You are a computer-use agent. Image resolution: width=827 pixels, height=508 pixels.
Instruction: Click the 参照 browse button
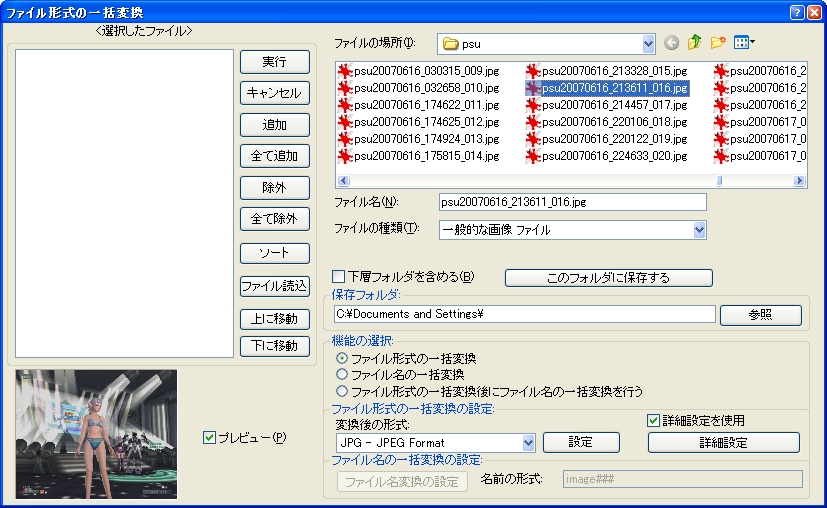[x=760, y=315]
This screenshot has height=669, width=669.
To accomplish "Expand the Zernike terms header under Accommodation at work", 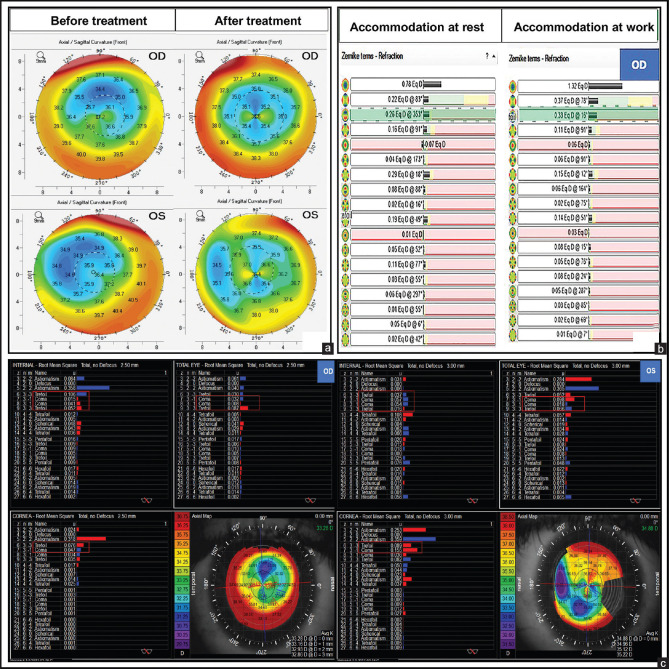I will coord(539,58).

###

Written task:
Identify each line in the records that contains the word "height", and copy those lines out in full.

Solution for this problem:
You are a computer-use agent. Image resolution: width=827 pixels, height=508 pixels.
This screenshot has height=669, width=669.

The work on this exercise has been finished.